Problem:
A complete transcription of the material, exact in every line, is what is wanted.

╭─ Listed entries

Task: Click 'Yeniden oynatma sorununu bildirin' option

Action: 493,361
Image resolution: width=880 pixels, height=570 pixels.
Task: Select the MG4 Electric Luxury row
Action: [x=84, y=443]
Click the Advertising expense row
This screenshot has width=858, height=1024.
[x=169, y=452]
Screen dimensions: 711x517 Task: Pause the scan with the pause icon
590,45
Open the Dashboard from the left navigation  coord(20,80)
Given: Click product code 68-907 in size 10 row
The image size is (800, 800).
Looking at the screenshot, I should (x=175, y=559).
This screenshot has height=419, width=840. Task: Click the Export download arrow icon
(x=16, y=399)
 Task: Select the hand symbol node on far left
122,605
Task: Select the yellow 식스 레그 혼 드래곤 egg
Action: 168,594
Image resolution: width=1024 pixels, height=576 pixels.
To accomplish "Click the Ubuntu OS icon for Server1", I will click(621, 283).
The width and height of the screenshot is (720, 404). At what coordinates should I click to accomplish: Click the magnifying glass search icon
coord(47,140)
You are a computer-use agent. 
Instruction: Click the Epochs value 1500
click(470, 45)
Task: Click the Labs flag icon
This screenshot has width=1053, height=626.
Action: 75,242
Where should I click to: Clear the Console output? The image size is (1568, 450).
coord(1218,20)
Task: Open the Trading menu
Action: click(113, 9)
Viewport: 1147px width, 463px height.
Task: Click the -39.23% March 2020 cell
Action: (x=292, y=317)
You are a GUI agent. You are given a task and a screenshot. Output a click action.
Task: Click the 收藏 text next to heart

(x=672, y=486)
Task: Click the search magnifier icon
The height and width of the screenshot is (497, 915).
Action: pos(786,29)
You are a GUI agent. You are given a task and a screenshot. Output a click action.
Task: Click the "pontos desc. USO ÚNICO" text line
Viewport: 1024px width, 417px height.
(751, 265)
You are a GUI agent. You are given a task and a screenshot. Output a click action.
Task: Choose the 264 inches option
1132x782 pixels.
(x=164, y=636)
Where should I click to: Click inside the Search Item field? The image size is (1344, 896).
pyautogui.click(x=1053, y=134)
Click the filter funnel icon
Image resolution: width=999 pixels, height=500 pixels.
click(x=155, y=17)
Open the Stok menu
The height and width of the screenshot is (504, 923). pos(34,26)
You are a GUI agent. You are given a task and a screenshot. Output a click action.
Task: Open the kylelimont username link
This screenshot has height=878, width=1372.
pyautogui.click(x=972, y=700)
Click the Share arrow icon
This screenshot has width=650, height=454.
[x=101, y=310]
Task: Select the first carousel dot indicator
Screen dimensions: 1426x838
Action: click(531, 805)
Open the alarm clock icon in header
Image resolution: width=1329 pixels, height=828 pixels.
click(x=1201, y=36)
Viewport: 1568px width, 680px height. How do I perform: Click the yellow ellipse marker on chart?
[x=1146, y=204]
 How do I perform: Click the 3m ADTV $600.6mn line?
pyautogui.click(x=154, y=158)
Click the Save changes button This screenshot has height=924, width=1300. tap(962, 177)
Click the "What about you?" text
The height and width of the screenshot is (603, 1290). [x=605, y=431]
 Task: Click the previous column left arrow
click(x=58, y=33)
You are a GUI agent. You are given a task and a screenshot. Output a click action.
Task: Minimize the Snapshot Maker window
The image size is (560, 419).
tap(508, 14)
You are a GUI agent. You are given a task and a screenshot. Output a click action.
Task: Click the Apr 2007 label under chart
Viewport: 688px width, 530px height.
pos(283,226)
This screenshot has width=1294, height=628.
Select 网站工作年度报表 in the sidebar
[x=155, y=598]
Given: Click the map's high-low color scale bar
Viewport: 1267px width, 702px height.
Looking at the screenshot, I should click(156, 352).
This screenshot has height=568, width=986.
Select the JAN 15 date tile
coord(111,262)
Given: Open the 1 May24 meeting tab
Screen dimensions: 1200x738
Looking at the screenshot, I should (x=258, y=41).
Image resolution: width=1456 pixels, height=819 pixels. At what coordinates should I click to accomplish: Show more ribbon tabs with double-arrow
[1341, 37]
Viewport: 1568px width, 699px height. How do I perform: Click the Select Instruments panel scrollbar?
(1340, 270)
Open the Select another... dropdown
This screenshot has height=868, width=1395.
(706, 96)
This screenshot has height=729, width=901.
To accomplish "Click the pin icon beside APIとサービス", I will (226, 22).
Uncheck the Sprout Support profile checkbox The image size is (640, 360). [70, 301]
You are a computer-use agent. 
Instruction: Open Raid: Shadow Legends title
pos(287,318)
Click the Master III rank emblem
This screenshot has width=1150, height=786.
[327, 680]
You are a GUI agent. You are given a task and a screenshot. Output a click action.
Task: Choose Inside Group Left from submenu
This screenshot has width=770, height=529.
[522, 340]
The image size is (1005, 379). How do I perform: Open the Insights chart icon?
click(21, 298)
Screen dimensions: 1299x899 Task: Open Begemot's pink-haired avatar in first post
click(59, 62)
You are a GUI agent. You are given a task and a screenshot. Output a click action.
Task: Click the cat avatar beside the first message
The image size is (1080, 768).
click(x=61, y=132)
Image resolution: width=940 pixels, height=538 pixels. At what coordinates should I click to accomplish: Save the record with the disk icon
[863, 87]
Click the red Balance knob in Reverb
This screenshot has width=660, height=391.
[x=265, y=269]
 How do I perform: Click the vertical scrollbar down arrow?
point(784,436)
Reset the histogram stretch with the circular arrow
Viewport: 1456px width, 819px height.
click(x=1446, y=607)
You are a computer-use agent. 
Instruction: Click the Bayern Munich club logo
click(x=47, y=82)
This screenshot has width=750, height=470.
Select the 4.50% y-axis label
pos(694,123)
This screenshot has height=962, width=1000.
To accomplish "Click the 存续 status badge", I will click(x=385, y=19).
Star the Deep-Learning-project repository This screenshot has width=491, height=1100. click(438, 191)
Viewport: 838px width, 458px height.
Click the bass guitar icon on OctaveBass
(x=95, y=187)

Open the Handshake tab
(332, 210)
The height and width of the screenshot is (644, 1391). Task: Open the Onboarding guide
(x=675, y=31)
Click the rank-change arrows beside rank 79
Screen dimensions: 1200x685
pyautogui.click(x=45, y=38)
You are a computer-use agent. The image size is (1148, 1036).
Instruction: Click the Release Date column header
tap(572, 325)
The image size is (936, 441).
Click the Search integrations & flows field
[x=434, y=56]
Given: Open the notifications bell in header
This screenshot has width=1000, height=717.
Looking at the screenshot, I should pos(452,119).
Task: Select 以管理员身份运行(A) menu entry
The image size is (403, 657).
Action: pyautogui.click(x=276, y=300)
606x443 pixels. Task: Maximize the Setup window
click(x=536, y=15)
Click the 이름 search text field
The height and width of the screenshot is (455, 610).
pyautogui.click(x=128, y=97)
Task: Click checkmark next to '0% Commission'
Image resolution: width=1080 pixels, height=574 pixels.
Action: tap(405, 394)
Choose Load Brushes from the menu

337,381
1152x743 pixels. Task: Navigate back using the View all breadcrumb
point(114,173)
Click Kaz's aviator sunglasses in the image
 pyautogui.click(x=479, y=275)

╰─

Your response:
Task: Click 'Yeniden oynatma sorununu bildirin' option

Action: 493,361
Image resolution: width=880 pixels, height=570 pixels.
Task: Select the MG4 Electric Luxury row
Action: [x=84, y=443]
Click the Advertising expense row
This screenshot has width=858, height=1024.
[x=169, y=452]
Screen dimensions: 711x517 Task: Pause the scan with the pause icon
590,45
Open the Dashboard from the left navigation  coord(20,80)
Given: Click product code 68-907 in size 10 row
The image size is (800, 800).
Looking at the screenshot, I should (x=175, y=559).
This screenshot has height=419, width=840. Task: Click the Export download arrow icon
(x=16, y=399)
 Task: Select the hand symbol node on far left
122,605
Task: Select the yellow 식스 레그 혼 드래곤 egg
Action: 168,594
Image resolution: width=1024 pixels, height=576 pixels.
To accomplish "Click the Ubuntu OS icon for Server1", I will click(621, 283).
The width and height of the screenshot is (720, 404). At what coordinates should I click to accomplish: Click the magnifying glass search icon
coord(47,140)
You are a computer-use agent. 
Instruction: Click the Epochs value 1500
click(470, 45)
Task: Click the Labs flag icon
This screenshot has width=1053, height=626.
Action: 75,242
Where should I click to: Clear the Console output? The image size is (1568, 450).
coord(1218,20)
Task: Open the Trading menu
Action: click(113, 9)
Viewport: 1147px width, 463px height.
Task: Click the -39.23% March 2020 cell
Action: (x=292, y=317)
You are a GUI agent. You are given a task and a screenshot. Output a click action.
Task: Click the 收藏 text next to heart

(x=672, y=486)
Task: Click the search magnifier icon
The height and width of the screenshot is (497, 915).
Action: pos(786,29)
You are a GUI agent. You are given a task and a screenshot. Output a click action.
Task: Click the "pontos desc. USO ÚNICO" text line
Viewport: 1024px width, 417px height.
(751, 265)
You are a GUI agent. You are given a task and a screenshot. Output a click action.
Task: Choose the 264 inches option
1132x782 pixels.
(x=164, y=636)
Where should I click to: Click inside the Search Item field? The image size is (1344, 896).
pyautogui.click(x=1053, y=134)
Click the filter funnel icon
Image resolution: width=999 pixels, height=500 pixels.
click(x=155, y=17)
Open the Stok menu
The height and width of the screenshot is (504, 923). pos(34,26)
You are a GUI agent. You are given a task and a screenshot. Output a click action.
Task: Open the kylelimont username link
This screenshot has height=878, width=1372.
pyautogui.click(x=972, y=700)
Click the Share arrow icon
This screenshot has width=650, height=454.
[x=101, y=310]
Task: Select the first carousel dot indicator
Screen dimensions: 1426x838
Action: click(531, 805)
Open the alarm clock icon in header
Image resolution: width=1329 pixels, height=828 pixels.
click(x=1201, y=36)
Viewport: 1568px width, 680px height. How do I perform: Click the yellow ellipse marker on chart?
[x=1146, y=204]
 How do I perform: Click the 3m ADTV $600.6mn line?
pyautogui.click(x=154, y=158)
Click the Save changes button This screenshot has height=924, width=1300. tap(962, 177)
Click the "What about you?" text
The height and width of the screenshot is (603, 1290). [x=605, y=431]
 Task: Click the previous column left arrow
click(x=58, y=33)
You are a GUI agent. You are given a task and a screenshot. Output a click action.
Task: Minimize the Snapshot Maker window
The image size is (560, 419).
tap(508, 14)
You are a GUI agent. You are given a task and a screenshot. Output a click action.
Task: Click the Apr 2007 label under chart
Viewport: 688px width, 530px height.
pos(283,226)
This screenshot has width=1294, height=628.
Select 网站工作年度报表 in the sidebar
[x=155, y=598]
Given: Click the map's high-low color scale bar
Viewport: 1267px width, 702px height.
Looking at the screenshot, I should click(156, 352).
This screenshot has height=568, width=986.
Select the JAN 15 date tile
coord(111,262)
Given: Open the 1 May24 meeting tab
Screen dimensions: 1200x738
Looking at the screenshot, I should (x=258, y=41).
Image resolution: width=1456 pixels, height=819 pixels. At what coordinates should I click to accomplish: Show more ribbon tabs with double-arrow
[1341, 37]
Viewport: 1568px width, 699px height. How do I perform: Click the Select Instruments panel scrollbar?
(1340, 270)
Open the Select another... dropdown
This screenshot has height=868, width=1395.
(706, 96)
This screenshot has height=729, width=901.
To accomplish "Click the pin icon beside APIとサービス", I will (226, 22).
Uncheck the Sprout Support profile checkbox The image size is (640, 360). [70, 301]
You are a computer-use agent. 
Instruction: Open Raid: Shadow Legends title
pos(287,318)
Click the Master III rank emblem
This screenshot has width=1150, height=786.
[327, 680]
You are a GUI agent. You are given a task and a screenshot. Output a click action.
Task: Choose Inside Group Left from submenu
This screenshot has width=770, height=529.
[522, 340]
The image size is (1005, 379). How do I perform: Open the Insights chart icon?
click(21, 298)
Screen dimensions: 1299x899 Task: Open Begemot's pink-haired avatar in first post
click(59, 62)
You are a GUI agent. You are given a task and a screenshot. Output a click action.
Task: Click the cat avatar beside the first message
The image size is (1080, 768).
click(x=61, y=132)
Image resolution: width=940 pixels, height=538 pixels. At what coordinates should I click to accomplish: Save the record with the disk icon
[863, 87]
Click the red Balance knob in Reverb
This screenshot has width=660, height=391.
[x=265, y=269]
 How do I perform: Click the vertical scrollbar down arrow?
point(784,436)
Reset the histogram stretch with the circular arrow
Viewport: 1456px width, 819px height.
click(x=1446, y=607)
You are a computer-use agent. 
Instruction: Click the Bayern Munich club logo
click(x=47, y=82)
This screenshot has width=750, height=470.
Select the 4.50% y-axis label
pos(694,123)
This screenshot has height=962, width=1000.
To accomplish "Click the 存续 status badge", I will click(x=385, y=19).
Star the Deep-Learning-project repository This screenshot has width=491, height=1100. click(438, 191)
Viewport: 838px width, 458px height.
Click the bass guitar icon on OctaveBass
(x=95, y=187)

Open the Handshake tab
(332, 210)
The height and width of the screenshot is (644, 1391). Task: Open the Onboarding guide
(x=675, y=31)
Click the rank-change arrows beside rank 79
Screen dimensions: 1200x685
pyautogui.click(x=45, y=38)
You are a computer-use agent. The image size is (1148, 1036).
Instruction: Click the Release Date column header
tap(572, 325)
The image size is (936, 441).
Click the Search integrations & flows field
[x=434, y=56]
Given: Open the notifications bell in header
This screenshot has width=1000, height=717.
Looking at the screenshot, I should pos(452,119).
Task: Select 以管理员身份运行(A) menu entry
The image size is (403, 657).
Action: pyautogui.click(x=276, y=300)
606x443 pixels. Task: Maximize the Setup window
click(x=536, y=15)
Click the 이름 search text field
The height and width of the screenshot is (455, 610).
pyautogui.click(x=128, y=97)
Task: Click checkmark next to '0% Commission'
Image resolution: width=1080 pixels, height=574 pixels.
Action: tap(405, 394)
Choose Load Brushes from the menu

337,381
1152x743 pixels. Task: Navigate back using the View all breadcrumb
point(114,173)
Click Kaz's aviator sunglasses in the image
 pyautogui.click(x=479, y=275)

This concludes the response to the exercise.